Daphne Corregan – Peau contre pot
>> »Terres d’expression », du 30 mars au 28 avril à la Galerie Ravaisou à Bandol
Née à Pittsburgh et habitant à Draguignan, Daphne Corregan étudie à l’École des Beaux-Arts de Toulon, de Marseille et d’Aix en Provence, avant d’enseigner elle-même à travers le monde. Véritable ambassadrice internationale de la céramique contemporaine, elle fera partie des artistes exposés à la Galerie Ravaisou pendant le Festival Bandol Céramique du Printemps des Potiers.
Avec votre expérience de centaines d’expositions personnelles et collectives sur tous les continents, quel est votre avis sur l’évolution de la place de la céramique en art contemporain ?

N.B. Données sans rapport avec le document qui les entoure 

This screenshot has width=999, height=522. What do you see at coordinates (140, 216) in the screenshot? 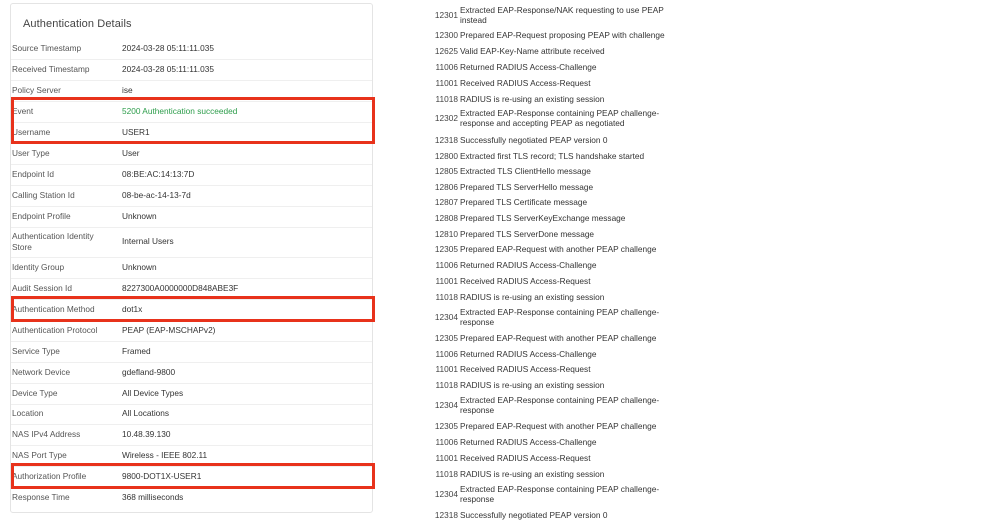
I see `detail-value: Unknown` at bounding box center [140, 216].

Ça bouge beaucoup ! J’ai vécu tout ce chemin depuis les années quatre-vingt, il y avait un regard étonnant, nouveau, puis ça s’est un peu cassé la figure. Depuis une dizaine d’années, ça repart très très fort ! C’est fascinant pour moi d’un point de vue historique. Ça a donné beaucoup de liberté aux artistes, céramistes ou non. Ce n’est plus la peine de se battre pour trouver des endroits où montrer son travail, alors qu’à l’époque on se disait que c’était trop volumineux, que ça cassait et surtout on pensait que c’était un art pauvre, de l’artisanat qui n’était pas intéressant, alors que cette matière permet des choses fabuleuses que ne permettent pas d’autres disciplines. Je me suis battue pour qu’on regarde la céramique avec un regard frais, donc je suis ravie… Mais aujourd’hui, tout le monde fait de la céramique, c’est presque un peu trop ! (rires).
Quel rapport entretenez-vous entre la terre et le dessin ?
Je dessine, mais pas autant que ce que je fais de la terre. C’est compliqué, car la céramique prend le dessus : cela veut dire nettoyer l’atelier, tout ressortir… Mais oui, il y a beaucoup de dialogue entre les deux et une même sensibilité. Je ne dessine pas mes céramiques, je ne vois le rapport qu’après avoir dessiné. Mes céramiques sont des images, mes formes ressemblent plus à des croquis, donc au final, je m’autorise davantage à gratter, verser, effacer, revenir sur les surfaces en dessin.
Vous dites naviguer entre l’architecture, le corps et le contenant depuis les années quatre-vingt. En quoi ces espaces sont-ils les moteurs de votre démarche ?
Cela s’est fait inconsciemment. Je m’imprègne d’architectures contemporaines et vernaculaires. Je fais le lien entre les trois parce qu’il me semble que toutes ces choses ont un espace intérieur et sans cet espace intérieur elles n’existent pas. La céramique, c’est le vide et l’enveloppe. L’architecture est peut-être le lien entre le reste finalement. Je travaille par série, je peux faire des grosses têtes pendant quelques semaines ou mois, puis ne plus en faire pendant un an pour y revenir. Ce qui m’intéresse, c’est de faire des membres du corps surdimensionnés, j’appuie le corps dans ce qu’il subit, comment il est dans d’autres cultures.
Qu’avez-vous choisi d’exposer à la Galerie Ravaisou et pourquoi ?
Comme c’est les quarante ans, l’équipe a invité quatre artistes invités auparavant, dont moi en 1989. Nous avons invité à notre tour un plus jeune artiste, ce qui va donner un petit panorama de la céramique contemporaine avec sept artistes. On a fait le choix de mes pièces ensemble avec l’équipe : de nombreuses nouvelles petites pièces aux murs, quelques dessins, des natures mortes et des collages. On s’est beaucoup consulté pour la scénographie, ils m’ont mis à disposition deux panneaux au sol, j’ai donc choisi deux colonnes en terre cuite que j’appelle « les porteurs », en haut desquelles il y a des têtes à l’envers, comme des pots. Il y aura quatre ou cinq petits jeux sur l’architecture et le contenant en porcelaine et en terre noire. Dans cette exposition, je couvre mes trois thématiques.